Judge Raymond A. Jackson of the Federal District Court in Newport News, Virginia, recently dismissed a lawsuit by government employees of a local sheriff’s department who claimed they were unlawfully fired for clicking Facebook’s “Like” button. In tossing out the case, the judge wrote:
“Merely ‘liking’ a page on Facebook is insufficient speech to merit Constitutional protection.”
Specifically, the case involves deputy sheriffs who “Liked” the Facebook page of the sheriff’s political adversary. This begs the question whether “Liking” on Facebook is protected free speech under the First Amendment? Judge Jackson said no, but many others are saying yes. The case is currently pending appeal before a panel of judges in Richmond.

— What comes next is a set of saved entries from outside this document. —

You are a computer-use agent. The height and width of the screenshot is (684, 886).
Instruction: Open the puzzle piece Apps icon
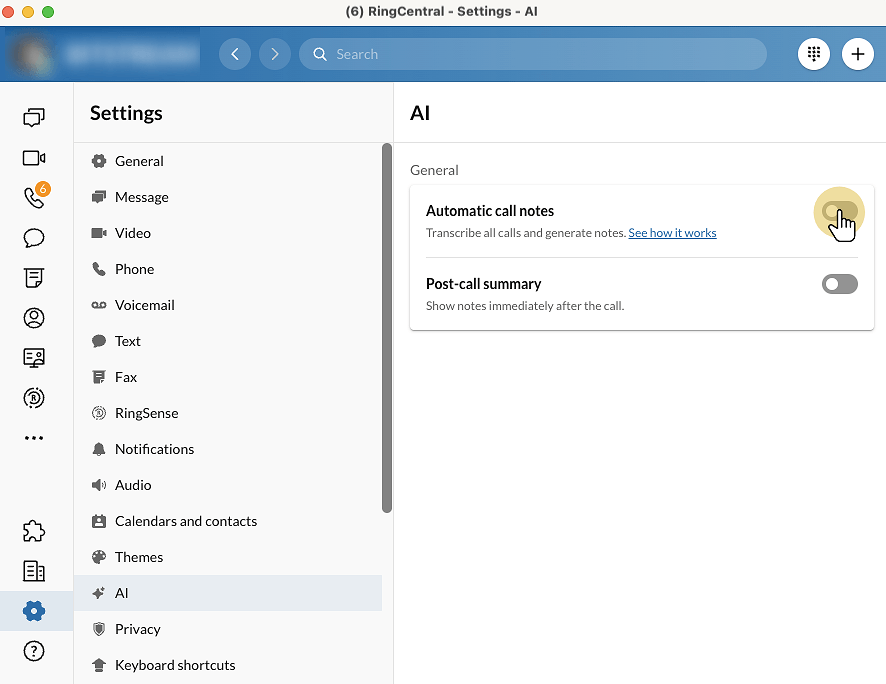pos(34,531)
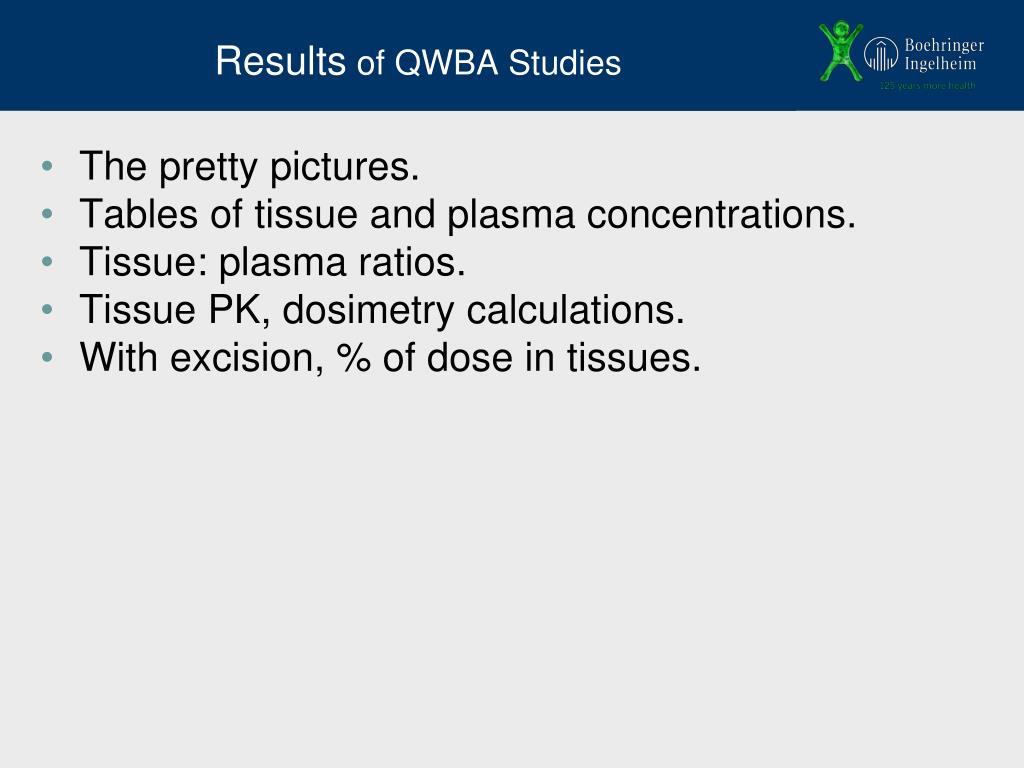1024x768 pixels.
Task: Click the 'Tissue: plasma ratios.' bullet text
Action: pos(272,263)
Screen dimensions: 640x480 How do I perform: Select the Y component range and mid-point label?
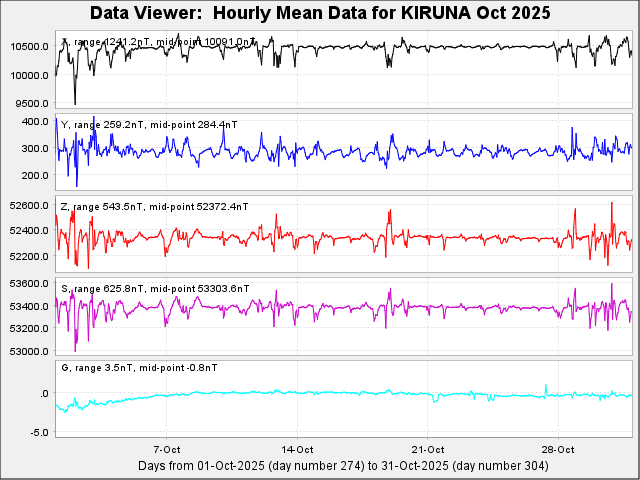coord(150,124)
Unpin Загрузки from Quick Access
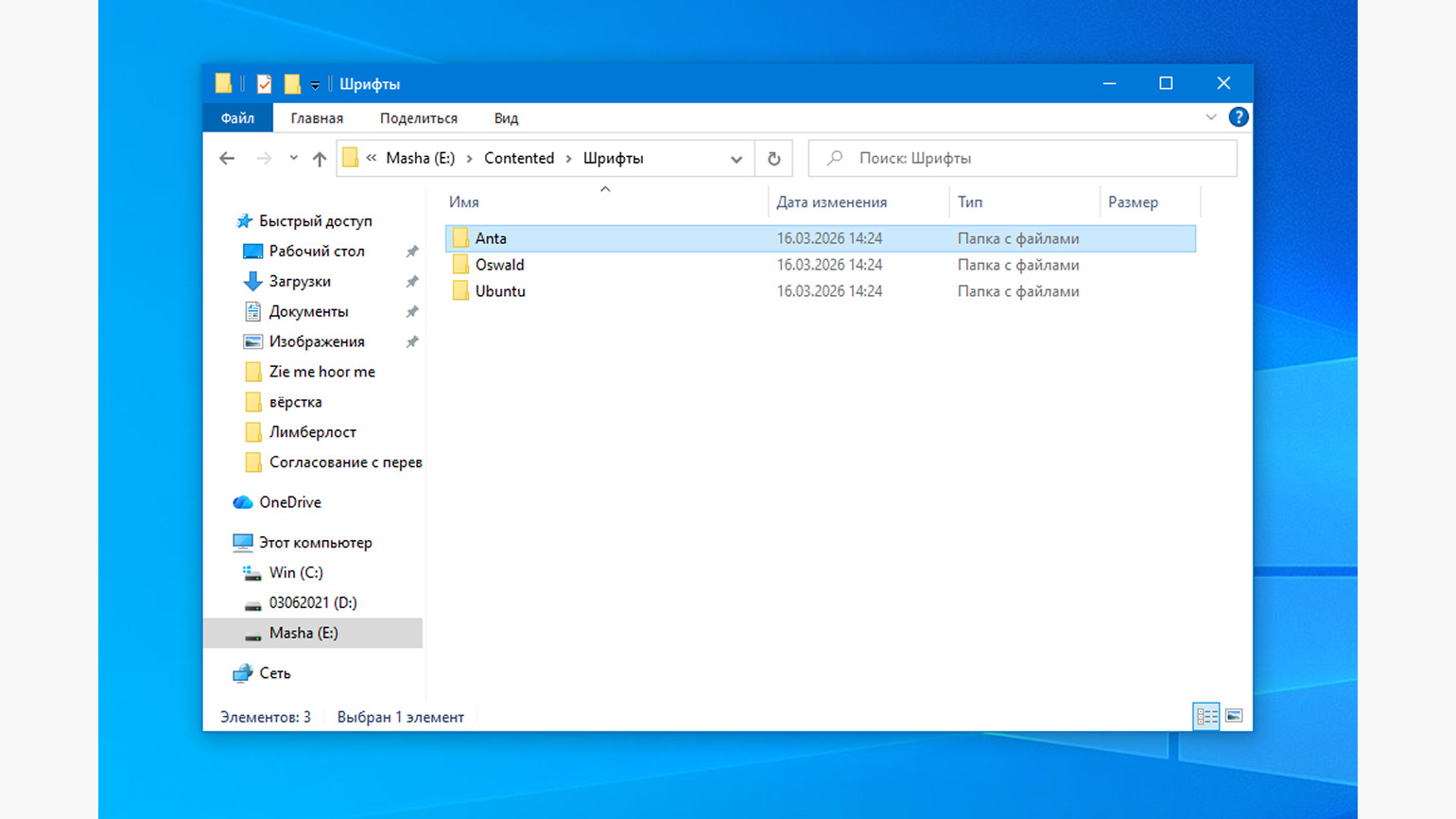The image size is (1456, 819). 411,281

Is Facebook free speech? — Richmond Times-Dispatch
Historically, the judicial branch of government — up to and including the U.S. Supreme Court — has provided broad Constitutional protections for free speech. Therefore, it’s possible this case may be a mere isolated incident involving the thinking of one district court judge reportedly known for controversial decisions.

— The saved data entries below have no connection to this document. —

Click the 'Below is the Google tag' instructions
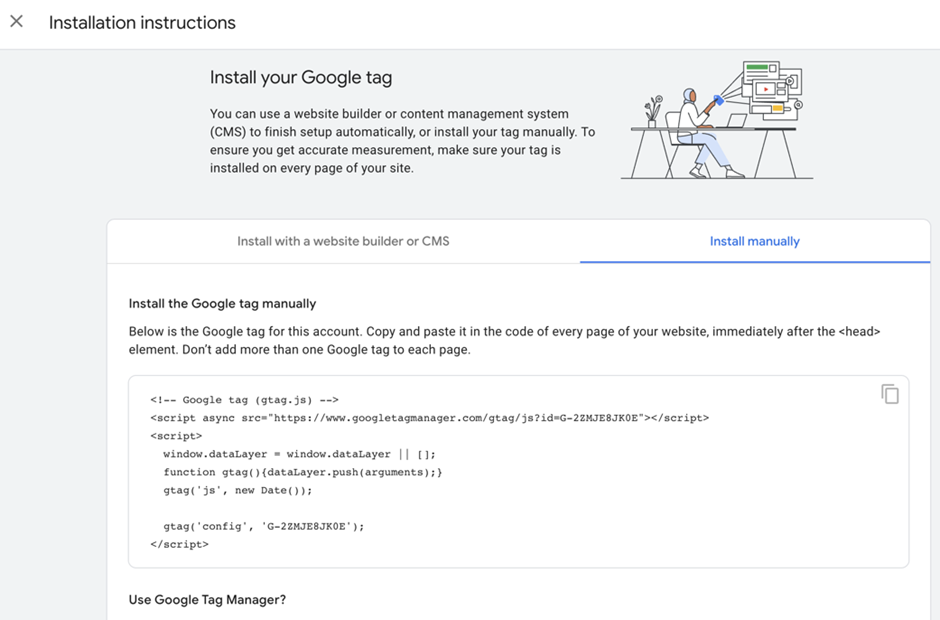 point(504,340)
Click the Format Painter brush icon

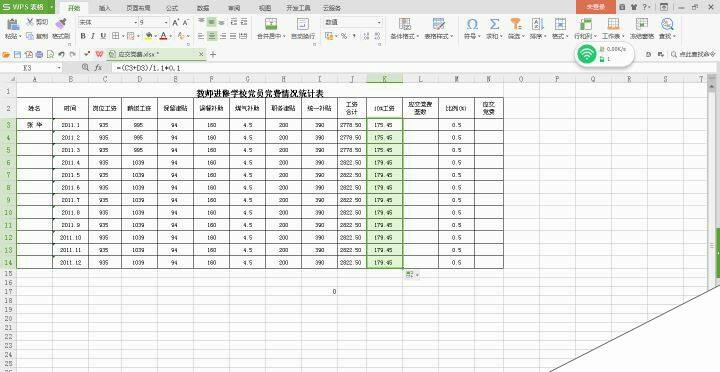[60, 24]
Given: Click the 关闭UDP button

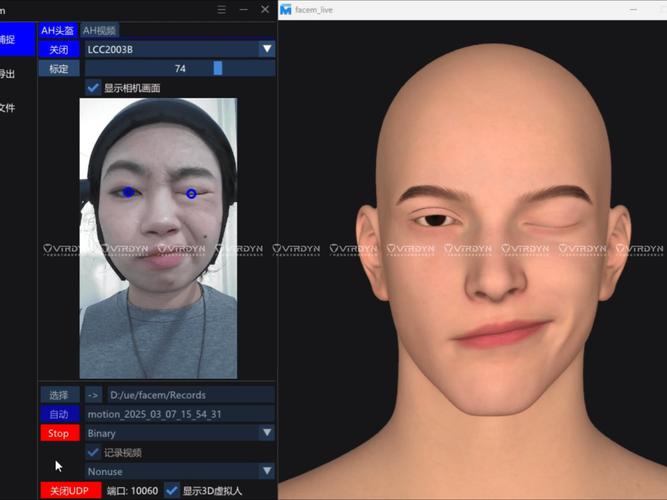Looking at the screenshot, I should [71, 491].
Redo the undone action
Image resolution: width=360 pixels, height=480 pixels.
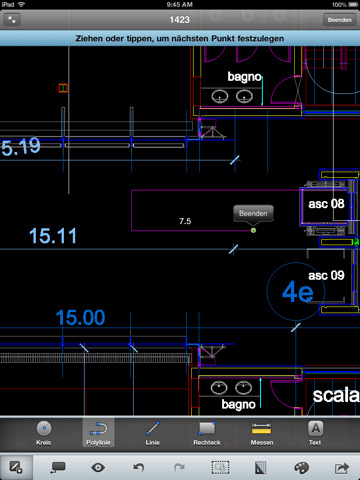179,468
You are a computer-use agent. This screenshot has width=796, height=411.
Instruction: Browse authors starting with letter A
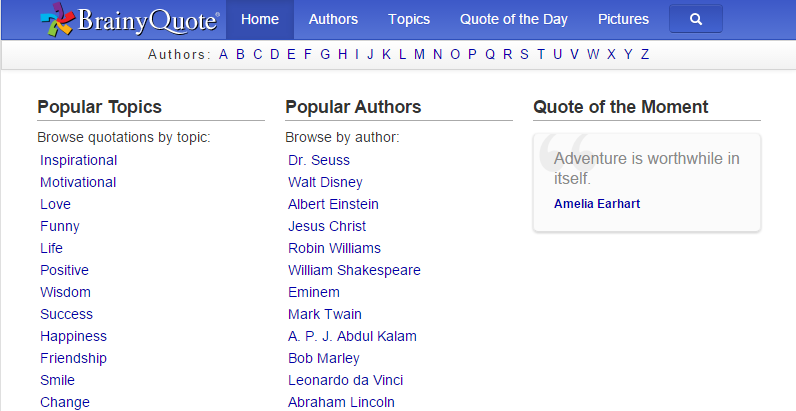point(223,54)
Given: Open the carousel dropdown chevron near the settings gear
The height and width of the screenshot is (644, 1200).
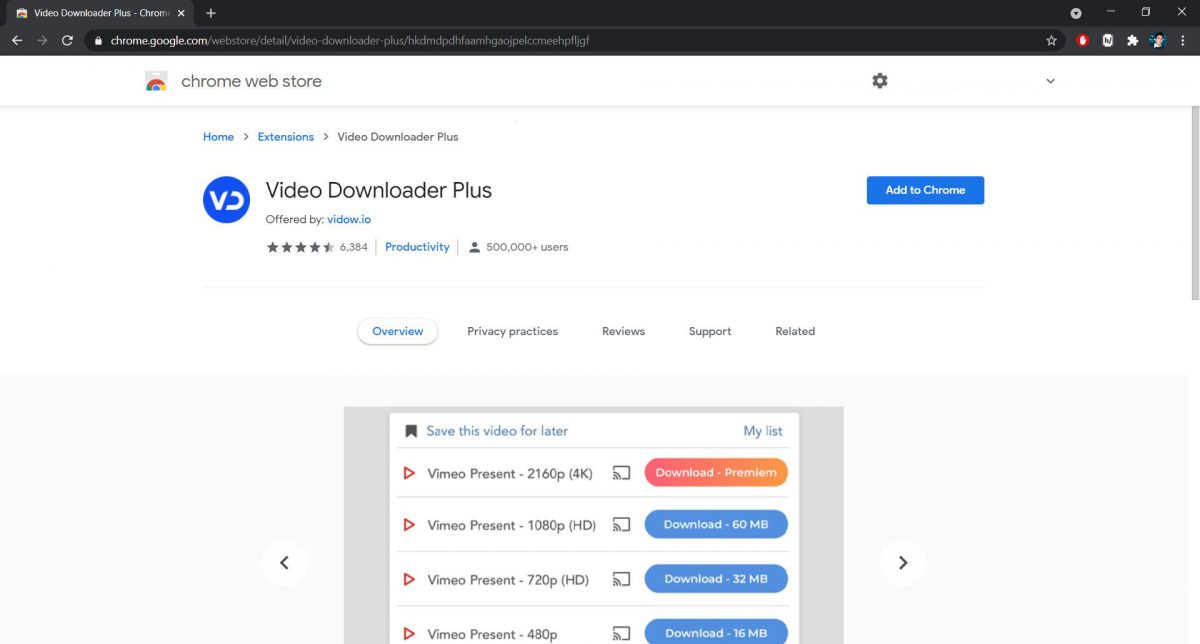Looking at the screenshot, I should [x=1049, y=80].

Nevertheless, the issue of free speech on social media should neither be viewed lightly nor taken for granted. The world has already observed blatant social media censorship and blocking Internet access to citizens in communist countries, like China, for example.
Constitutional legal theorists will be forced to address novel issues of online speech as new technologies continue to evolve in the 21st century information age.
Views about online speech may vary depending upon whom is asked. One civil rights lawyer, Avery Friedman, said during an interview on CNN:
“As soon as you hit ‘Like’ that means you supported someone and believe in that person – and I think that’s why these [sheriff’s] deputies were fired.”
Criminal defense attorney Richard Herman said on the same CNN segment that one argument may center on whether clicking “Like” in this particular situation was disruptive to this particular workplace.
“Courts are getting flooded with this from Facebook to Twitter,” Herman observed. “Is a simple expression of a thumbs-up or thumbs-down akin to someone standing up on a street corner and saying, ‘I like this opponent. This opponent is better’?”
An editorial in the Washington Post states, in part:
“To be sure, Facebook and other social media are new technologies, so the relevant legal doctrine is evolving; Judge Jackson, in that sense, wrote on a blank slate…[“Liking”] can express a range of opinion — from idle curiosity to intense support.”
The Associated Press reports: “Facebook said clicking `Like’ was the 21st century equivalent of a campaign yard sign.”
According to AP, Facebook wrote in a friend-of-the-court (amicus) brief filed with the U.S. Court of Appeals for the Fourth Circuit:
“If Carter [deputy sheriff] had stood on a street corner and announced, `I like Jim Adams [sheriff’s opponent) for Hampton sheriff,’ there would be no dispute that his statement was constitutionally protected speech. Carter made that very statement; the fact that he did it online, with a click of a computer’s mouse, does not deprive Carter’s speech of constitutional protection.”
While legal scholars and attorneys have voiced varying views on this case, the conventional wisdom appears to be that pressing the “Like” button on Facebook is unequivocally protected free speech.
This is still America, of course, which still has the greatest democratic government on the planet. Although our politicians are far from perfect, we still live in the world’s model democracy — which is honored and envied by freedom loving people everywhere.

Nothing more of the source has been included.